• What to work on: Without the pictures, copy all the entries below exactly.

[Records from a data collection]
+++
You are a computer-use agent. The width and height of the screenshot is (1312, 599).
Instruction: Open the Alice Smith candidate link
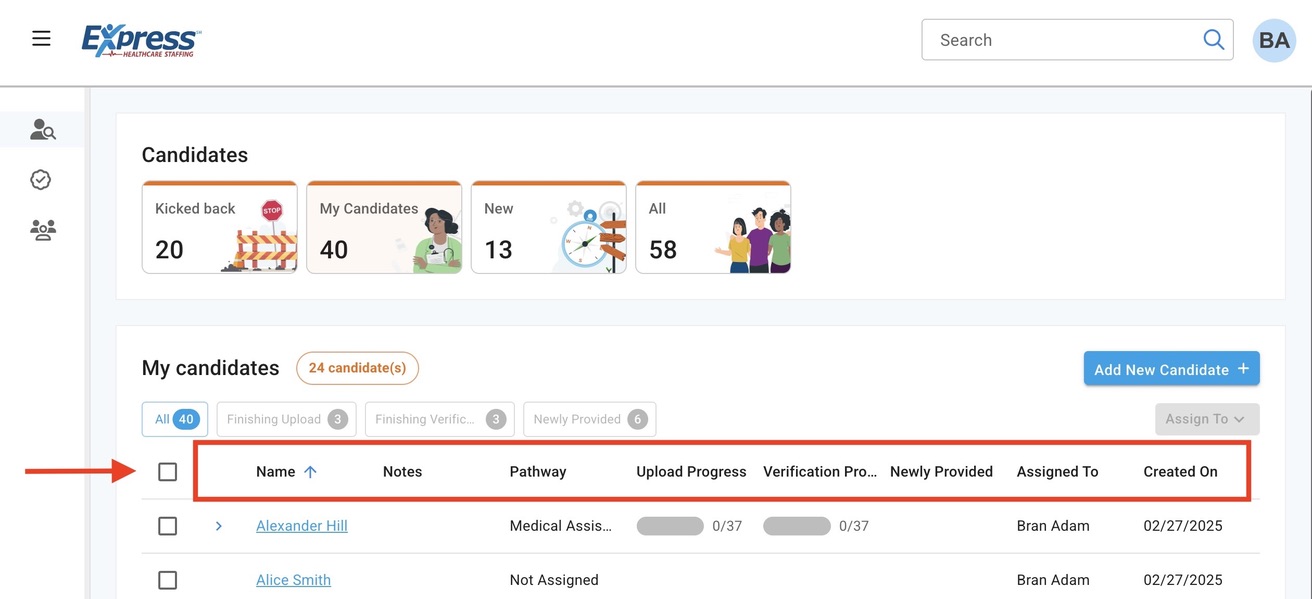click(x=293, y=580)
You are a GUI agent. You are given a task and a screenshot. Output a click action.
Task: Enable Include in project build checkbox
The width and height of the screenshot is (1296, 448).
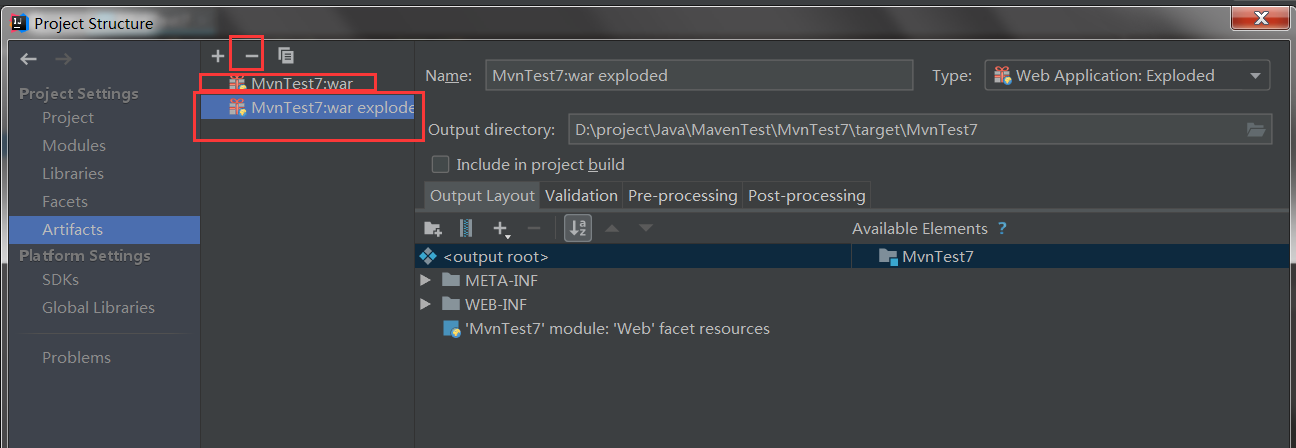[440, 164]
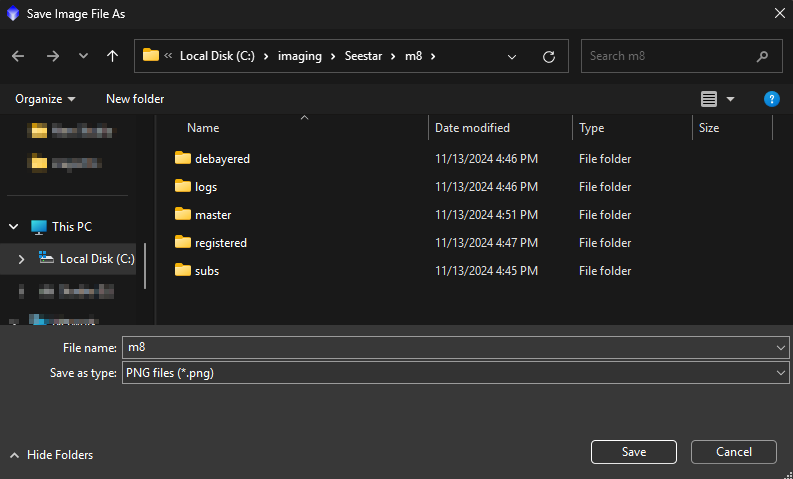Click the Forward navigation arrow
793x479 pixels.
pyautogui.click(x=52, y=56)
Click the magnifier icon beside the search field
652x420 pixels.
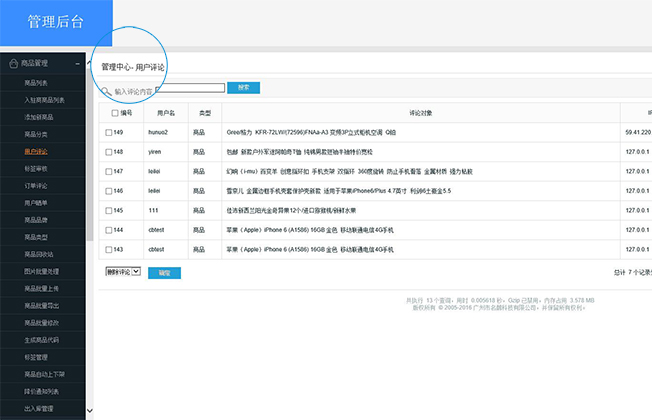click(106, 90)
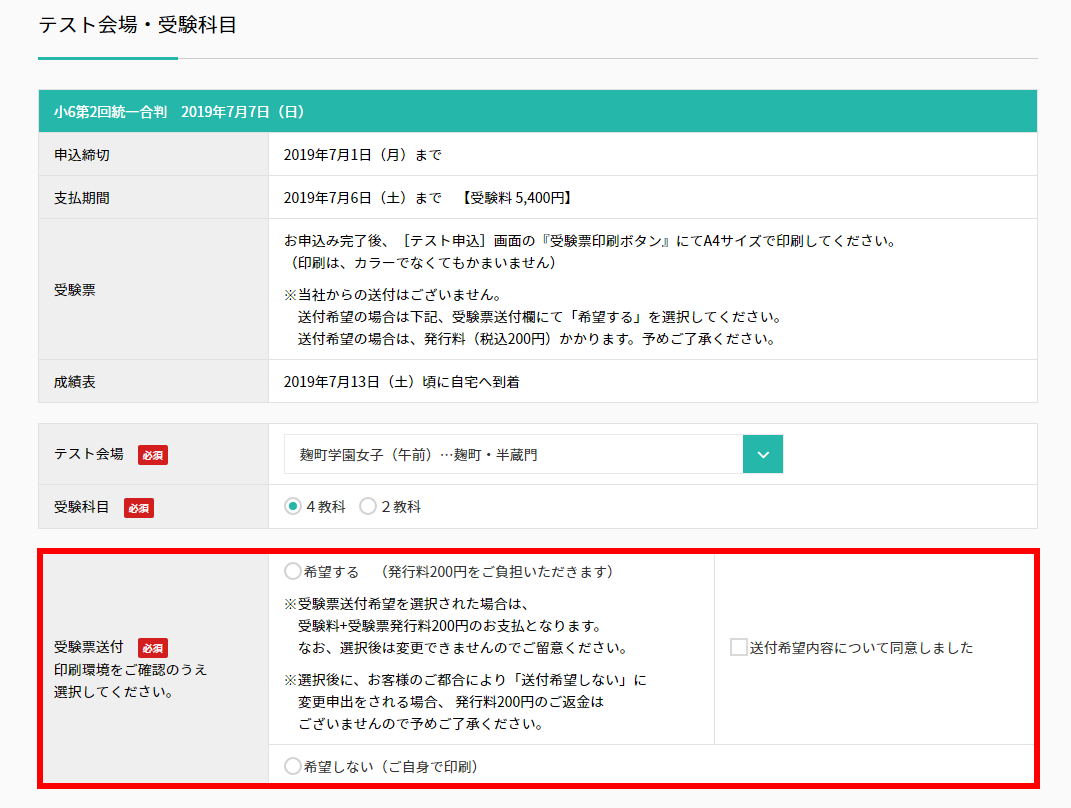The image size is (1071, 808).
Task: Click the テスト会場・受験科目 section heading
Action: (x=137, y=25)
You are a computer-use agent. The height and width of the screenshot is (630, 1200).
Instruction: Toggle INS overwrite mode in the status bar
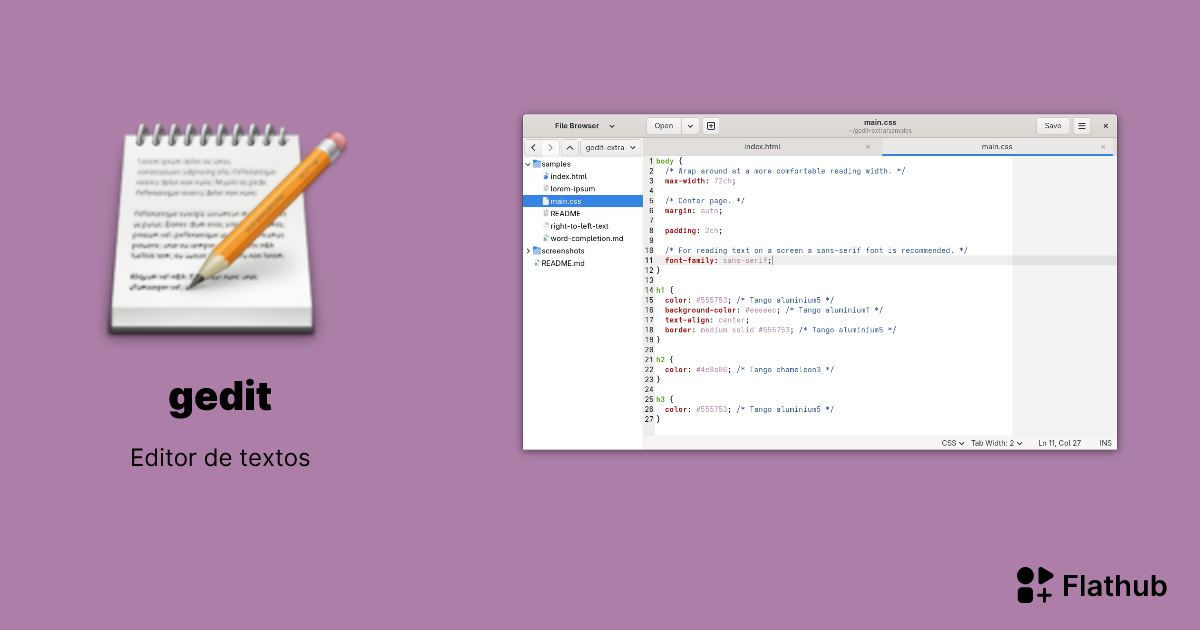1104,442
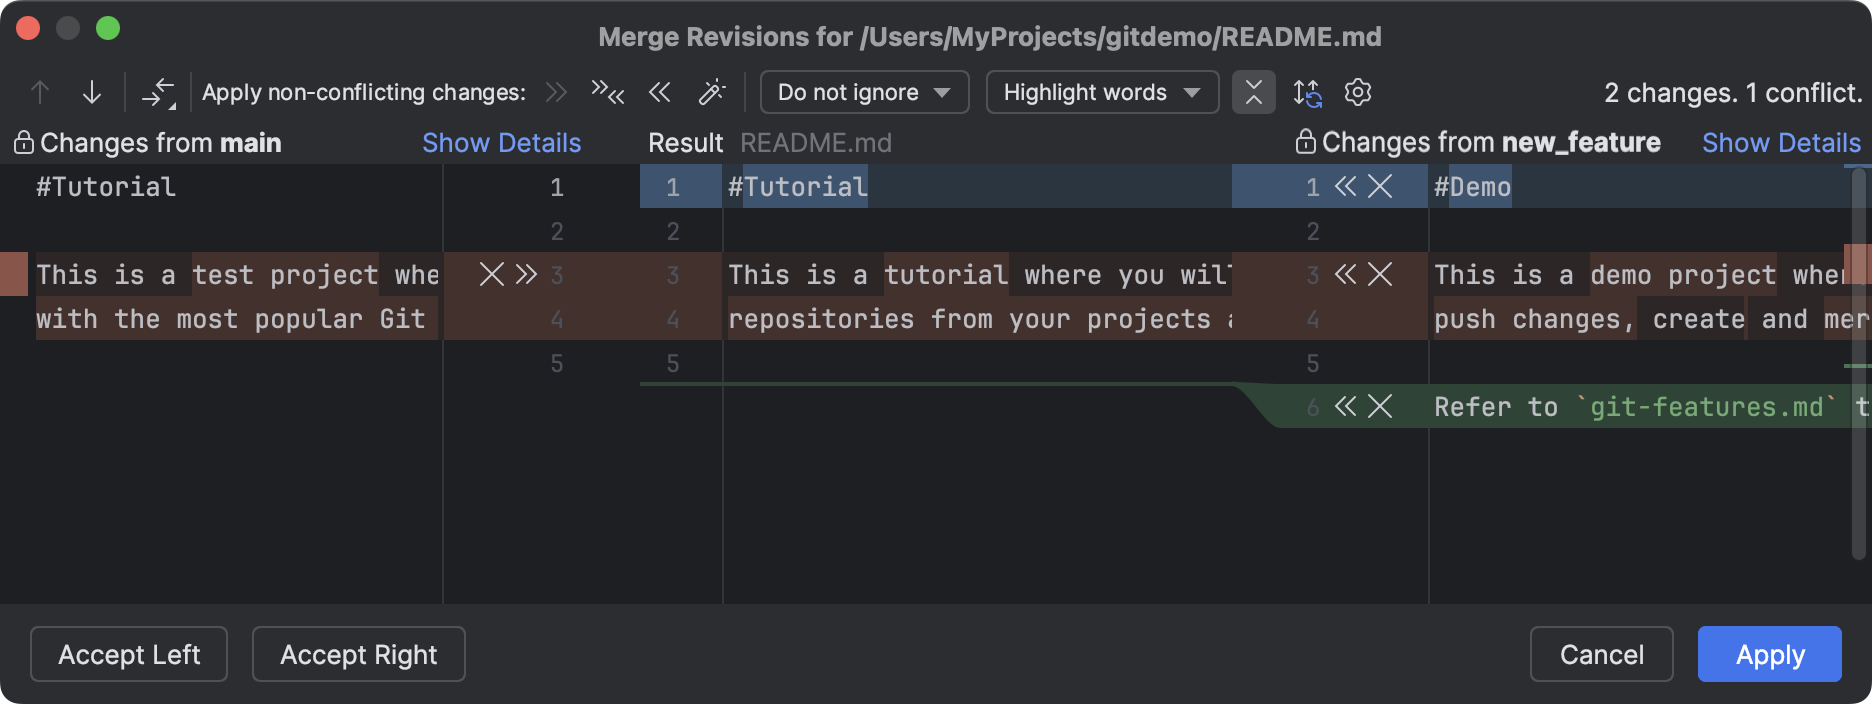Show Details for changes from new_feature

tap(1781, 143)
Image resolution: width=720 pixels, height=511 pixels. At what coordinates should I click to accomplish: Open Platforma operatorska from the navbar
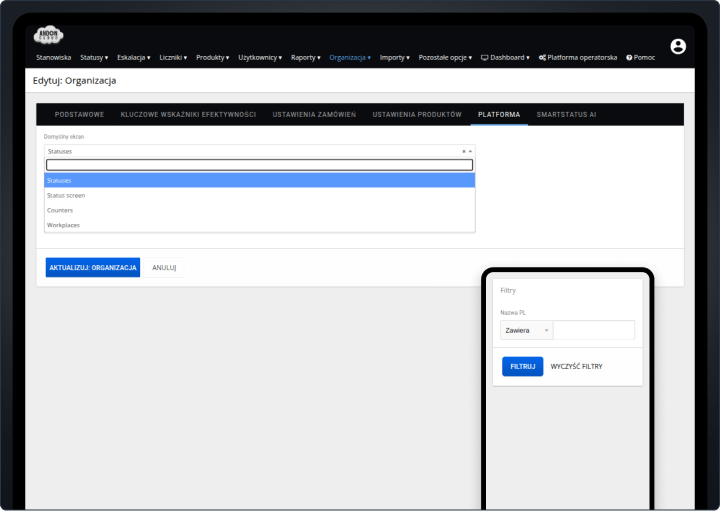click(578, 57)
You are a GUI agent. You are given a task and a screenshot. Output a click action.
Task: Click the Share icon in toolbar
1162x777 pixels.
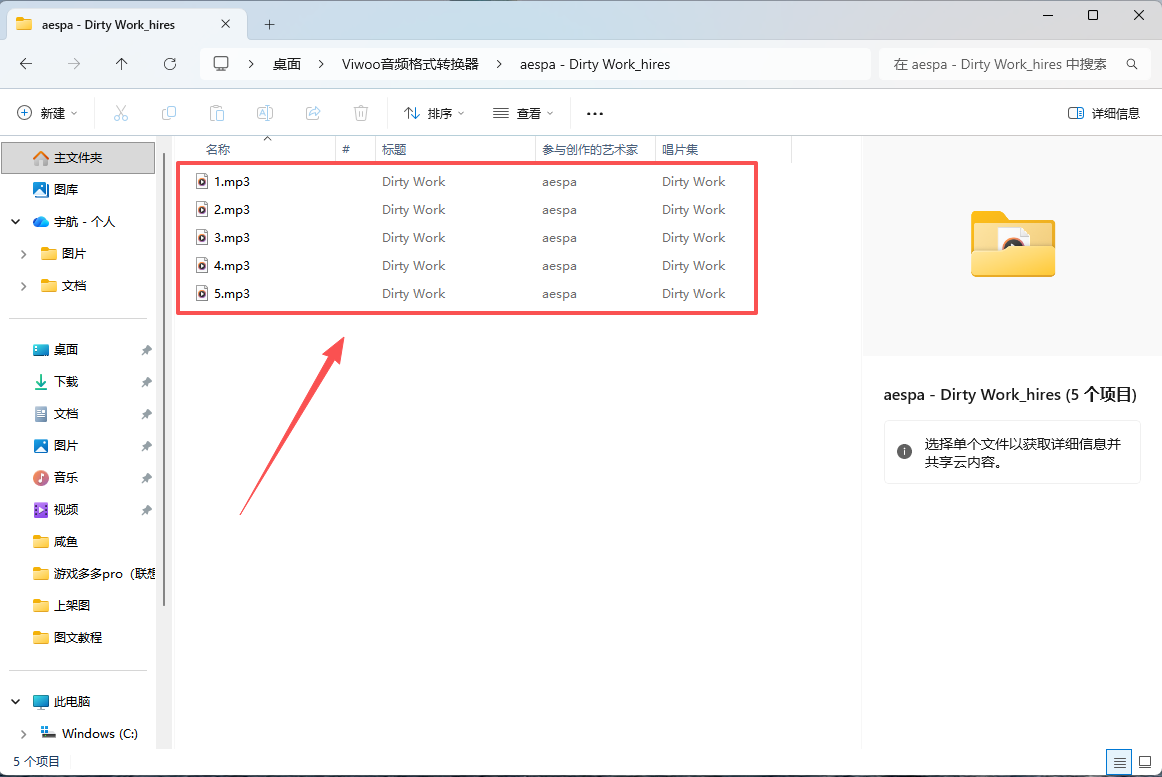[313, 113]
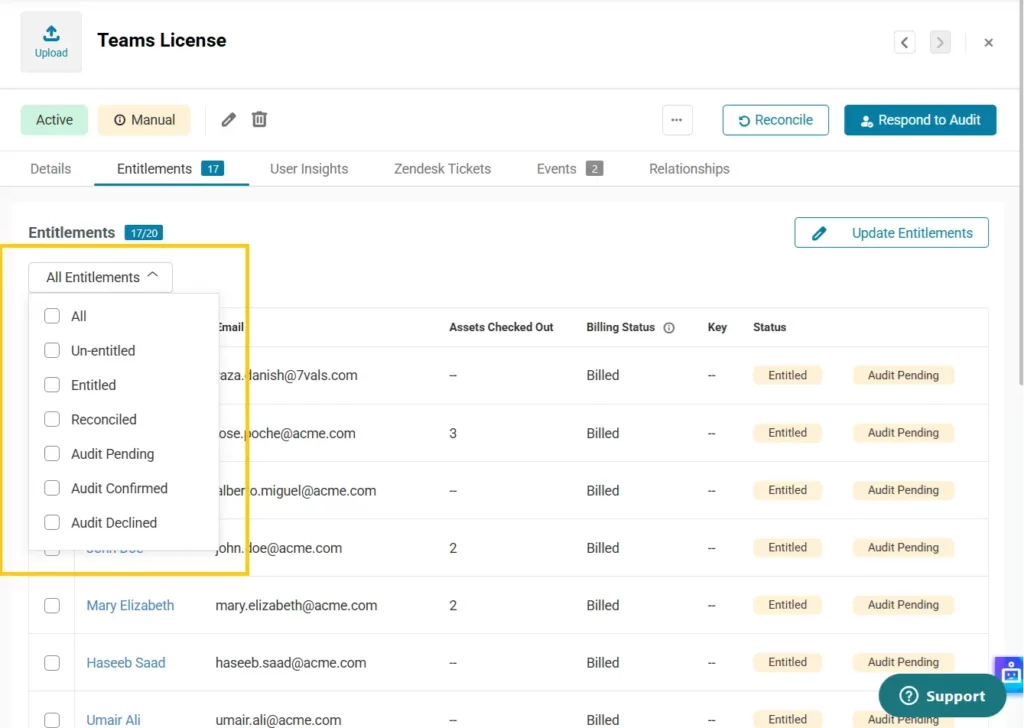The image size is (1024, 728).
Task: Go to next record arrow
Action: point(939,42)
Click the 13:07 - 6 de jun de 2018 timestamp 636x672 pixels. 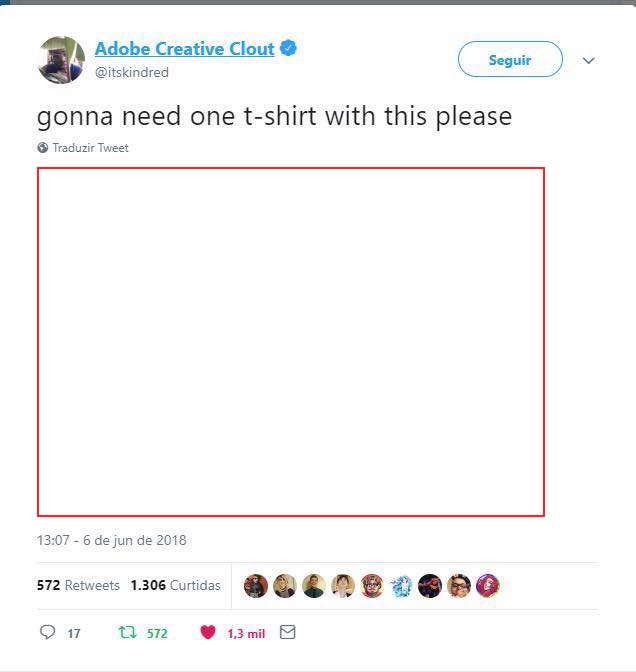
+++
• Exercise answer:
You are a computer-use agent. The width and height of the screenshot is (1312, 599).
Instruction: Open the Alice Smith candidate link
click(x=293, y=580)
You are a GUI agent. You are given a task and a screenshot. Output a click action.
Task: Enable Include in project build checkbox
The width and height of the screenshot is (1296, 448).
[440, 164]
Click the Forward navigation arrow
793x479 pixels.
pyautogui.click(x=52, y=56)
Click the magnifier icon beside the search field
652x420 pixels.
click(106, 90)
The image size is (1071, 808).
Task: Click the テスト会場・受験科目 section heading
Action: (x=137, y=25)
You are a computer-use agent. The height and width of the screenshot is (630, 1200).
Instruction: Toggle INS overwrite mode in the status bar
1104,442
Show Details for changes from new_feature

tap(1781, 143)
Image resolution: width=720 pixels, height=511 pixels. At what coordinates should I click to accomplish: Open Platforma operatorska from the navbar
click(578, 57)
You are a GUI agent. You are given a task and a screenshot. Output a click action.
Task: Click the Share icon in toolbar
1162x777 pixels.
[313, 113]
The image size is (1024, 728).
Task: Go to next record arrow
Action: point(939,42)
Click the 13:07 - 6 de jun de 2018 timestamp 636x672 pixels. 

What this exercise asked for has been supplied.